▼▼▼

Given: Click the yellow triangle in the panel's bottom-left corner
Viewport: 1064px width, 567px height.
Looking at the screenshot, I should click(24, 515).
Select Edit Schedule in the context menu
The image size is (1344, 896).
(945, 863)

▲▲▲
▼▼▼

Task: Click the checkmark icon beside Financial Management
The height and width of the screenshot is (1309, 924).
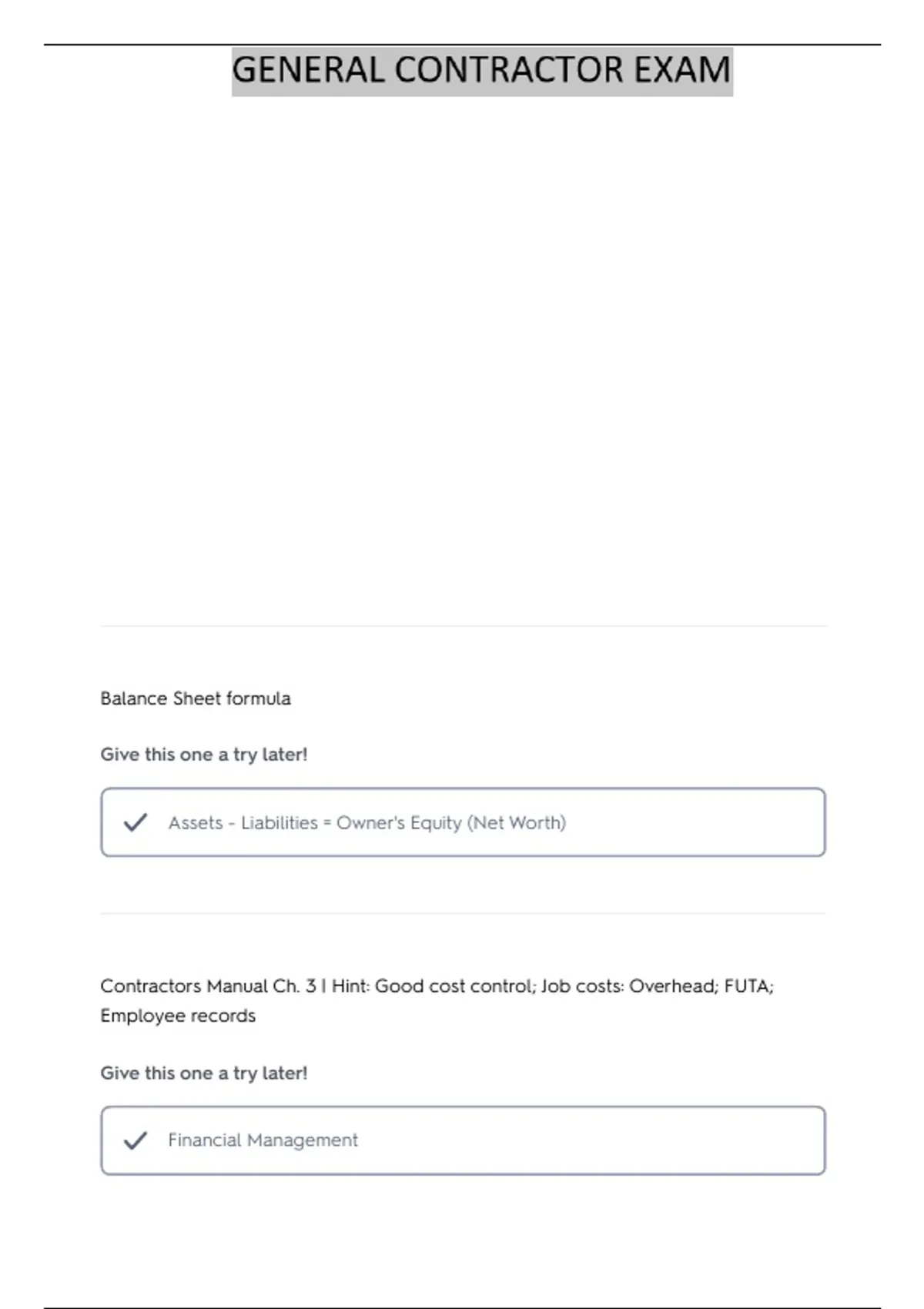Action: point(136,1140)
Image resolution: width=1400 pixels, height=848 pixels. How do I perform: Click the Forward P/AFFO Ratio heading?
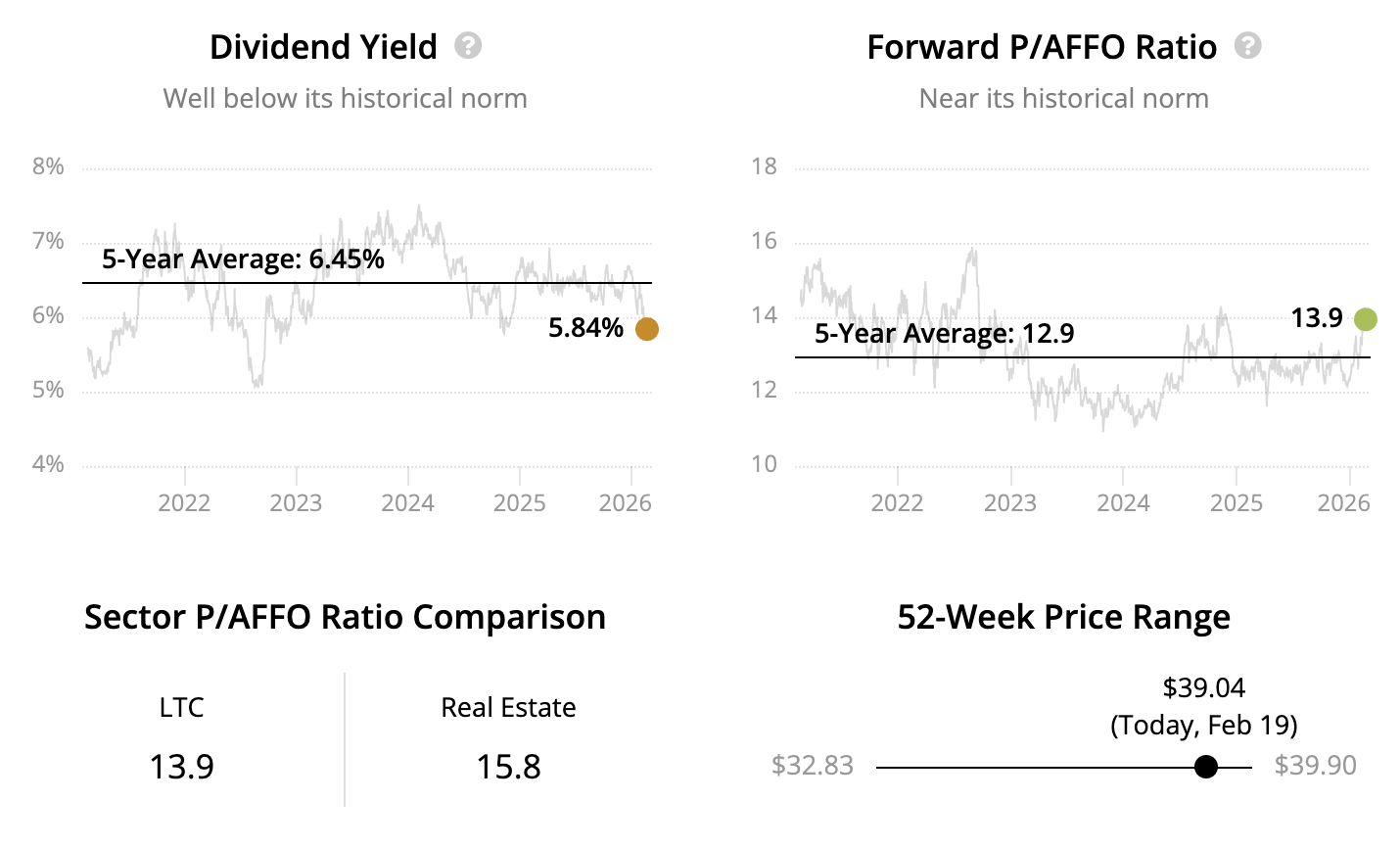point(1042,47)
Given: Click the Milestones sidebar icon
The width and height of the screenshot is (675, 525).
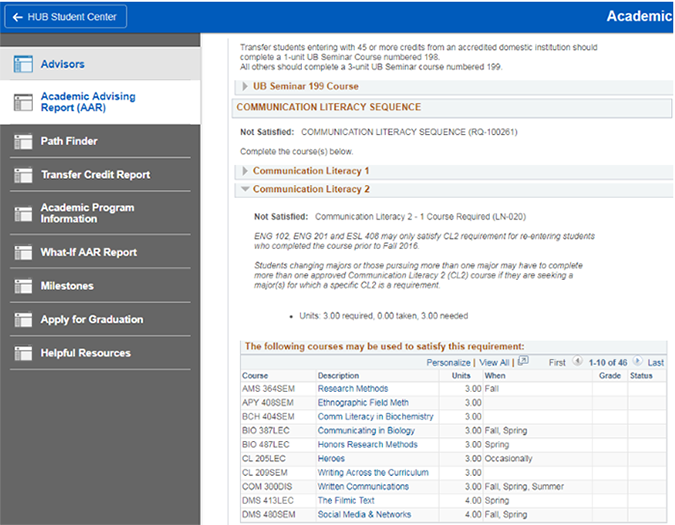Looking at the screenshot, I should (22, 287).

▲▲▲

[TASK INSTRUCTIONS]
All lines from the listing above that include "Given" should be shown.

[ANSWER FOR THIS EXERCISE]
Given: Click the yellow triangle in the panel's bottom-left corner
Given: Click the Milestones sidebar icon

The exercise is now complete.